Tentu saja pertanyakan filosofis semacam itu bisa dijawab dengan poly sekali ke-tergantung-an. Sebab dalam hidup, insan pun tumbuh, berkembang, istirah, berhasil, gagal, & meninggalkan. Sebab dalam hiduplah, insan meniti waktunya. Bahkan, adagium yang sama masanya dengan masa Heraklius tadi berkata bahwa, setiap hari merupakan surya yang baru.
Adagium (pepatah) itu berbicara mengenai hidup & waktu dengan sudut pandang yang tidak sama, mengkhususkan kepada acaknya pola kehidupan. Matahari boleh saja berbentuk sama setiap harinya, terbit dari Timur & karam di Barat. Namun kalau berbicara ihwal hidup, surya akan selalu menjadi baru atau di luar dari pola waktu. Maka, sebaik-baiknya hidup merupakan yang melawan waktu. Menembus ruang, lagi waktu. Manusia yang hidup dengan kehidupannya yang sejati tentu saja akan selalu berucap & berbicara selaiknya insan yang hidup kepada waktunya dalam kepala insan lainnya.
Waktu memang berjalan dengan satu pola menuju akhirnya & waktu merupakan satu-satunya kepastian. Waktu memang terkesan tidak pernah peduli dengan kehidupan, kendati demikian, waktu tidak pernah meninggalkan.

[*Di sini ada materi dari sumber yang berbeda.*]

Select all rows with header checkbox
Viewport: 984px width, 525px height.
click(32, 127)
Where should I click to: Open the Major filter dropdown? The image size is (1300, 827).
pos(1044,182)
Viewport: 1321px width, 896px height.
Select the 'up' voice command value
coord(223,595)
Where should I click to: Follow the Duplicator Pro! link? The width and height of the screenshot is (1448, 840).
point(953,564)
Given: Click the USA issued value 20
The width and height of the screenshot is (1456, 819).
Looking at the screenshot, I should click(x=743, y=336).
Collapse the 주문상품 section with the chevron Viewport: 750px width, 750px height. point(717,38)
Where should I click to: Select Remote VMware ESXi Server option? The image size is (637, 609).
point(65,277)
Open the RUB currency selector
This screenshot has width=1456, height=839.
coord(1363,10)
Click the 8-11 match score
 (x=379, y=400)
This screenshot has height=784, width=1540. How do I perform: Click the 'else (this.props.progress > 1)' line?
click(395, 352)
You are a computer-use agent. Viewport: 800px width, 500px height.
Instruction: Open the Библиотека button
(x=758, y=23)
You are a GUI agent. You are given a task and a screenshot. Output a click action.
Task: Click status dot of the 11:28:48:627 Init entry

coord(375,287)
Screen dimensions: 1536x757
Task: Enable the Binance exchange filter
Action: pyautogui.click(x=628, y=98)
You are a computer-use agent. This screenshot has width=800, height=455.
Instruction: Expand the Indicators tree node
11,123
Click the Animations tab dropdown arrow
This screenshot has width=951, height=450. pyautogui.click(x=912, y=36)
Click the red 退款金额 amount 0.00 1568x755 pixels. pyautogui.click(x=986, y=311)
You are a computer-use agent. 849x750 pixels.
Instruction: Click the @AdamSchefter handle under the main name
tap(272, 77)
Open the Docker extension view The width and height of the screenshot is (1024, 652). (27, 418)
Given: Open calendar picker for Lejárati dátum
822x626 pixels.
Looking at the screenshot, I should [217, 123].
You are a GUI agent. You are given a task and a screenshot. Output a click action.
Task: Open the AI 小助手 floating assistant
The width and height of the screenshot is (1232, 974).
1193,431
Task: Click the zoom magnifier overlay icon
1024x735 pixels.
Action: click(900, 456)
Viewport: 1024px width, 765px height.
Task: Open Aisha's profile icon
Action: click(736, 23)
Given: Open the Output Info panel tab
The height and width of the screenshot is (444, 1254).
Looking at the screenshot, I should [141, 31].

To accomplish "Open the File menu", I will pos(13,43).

Dan waktu insan menyampaikan 'waktunya kepada insan lainnya, hal tersebut sama saja dengan menyampaikan hal yang paling berharga yang dimilikinya. Sebab waktu merupakan apa saja yang melingkari leher kehidupan dengan bandul detiknya. Lantas, berhati-hatilah dengan waktu alasannya merupakan kepastian ke 2 sehabis eksistensi Tuhan. Selamat jalan teman, kami semua akan menyusulmu. Alfatihaah.